La Direttiva in esame è stata oggetto di diverse sentenze della Corte di Giustizia, la quale ha chiarito la portata generale della ridetta Direttiva; evidenziando altresì l’importanza degli altri due pilastri ovvero il principio di parità di trattamento e del divieto di discriminazione.

In particolare, la Corte di Giustizia ha evidenziato come << la mera circostanza che un impiego sia qualificato come di ruolo in base all’ordinamento interno e presenti taluni aspetti caratterizzanti il pubblico impiego di uno Stato membro interessato è priva di rilevanza sotto questo aspetto, pena rimettere seriamente in questione l’efficacia pratica della Direttiva 1999/70 e quella dell’accordo quadro nonché la loro applicazione uniforme negli Stati membri , riservando a questi ultimi la possibilità di escludere, a loro discrezione, talune categorie di persone dal beneficio della tutela voluta da tali strumenti comunitari”>>( Corte di Giustizia 13 settembre 2007 C-307/5 D.C. punto 29; Corte di Giustizia 22 dicembre 2010 C-444/09 G. e C-456/09 T. punto 43)>>.

Alla luce di quanto esposto, la sentenza emessa dal Tribunale di Bari, Sezione Lavoro, evidenzia che fra i lavoratori a tempo determinato e quelli a tempo indeterminato non vi può essere una disparità di trattamento giustificata proprio dalla durata del contratto stesso.

Pertanto, riconosce alla docente le differenze retributive fra quanto percepito in forza dei contratti a termine e quanto avrebbe dovuto percepire con il riconoscimento dell’anzianità di servizio maturata in base ai periodi effettivamente lavorati.

Questo perchè la prestazione esternata dall’insegnate è la stessa sia se svolta a tempo determinato che se svolta a tempo indeterminato; si può parlare di differenza nel reclutamento ma non nella prestazione lavorativa.

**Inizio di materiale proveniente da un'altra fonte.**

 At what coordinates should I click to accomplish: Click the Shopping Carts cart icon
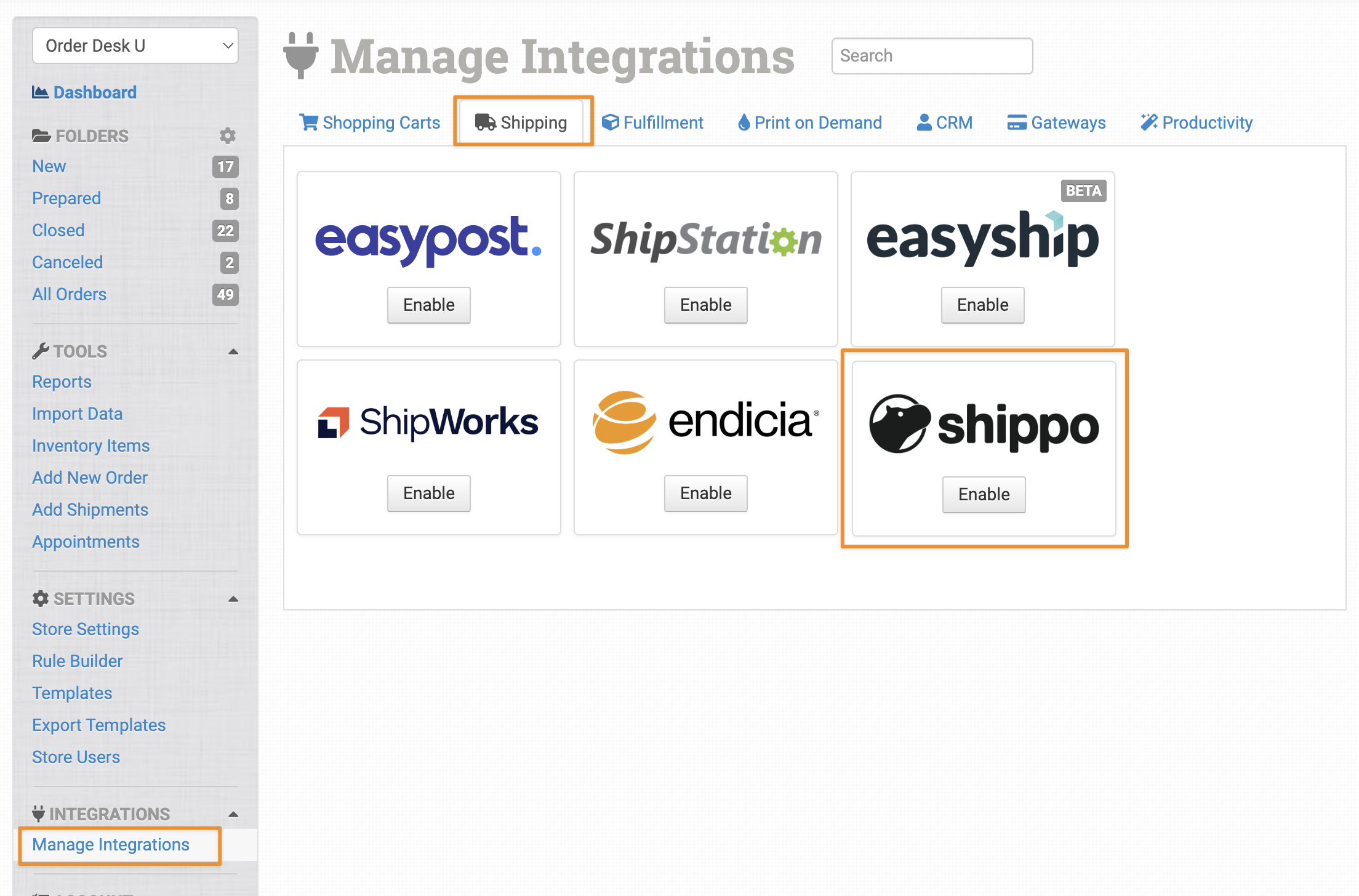[308, 122]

Da questa riflessione scaturisce l’importanza della funzione sociale dell’insegnate: quale soggetto fondamentale per la crescita culturale e personale dei futuri cittadini.

Ergo, anche da questo punto di vista si comprende che non può sussistere in alcun modo una disparità di trattamento giustificata dal fattore “tempo”.

Insegnanti che lottano contro l’emarginazione sociale, l’abbandono scolastico, che cercano, attraverso un percorso didattico, di strappare le nuove generazioni a contesti sociali degradati, sono risorse fondamentali indipendentemente dal tempo del loro contratto.

A parere della scrivente, l’importanza della sentenza in oggetto deve essere colta proprio nelle conseguenze del riconoscimento del principio di non discriminazione e, pertanto, implicitamente nell’esaltazione della funzione sociale dell’insegnante.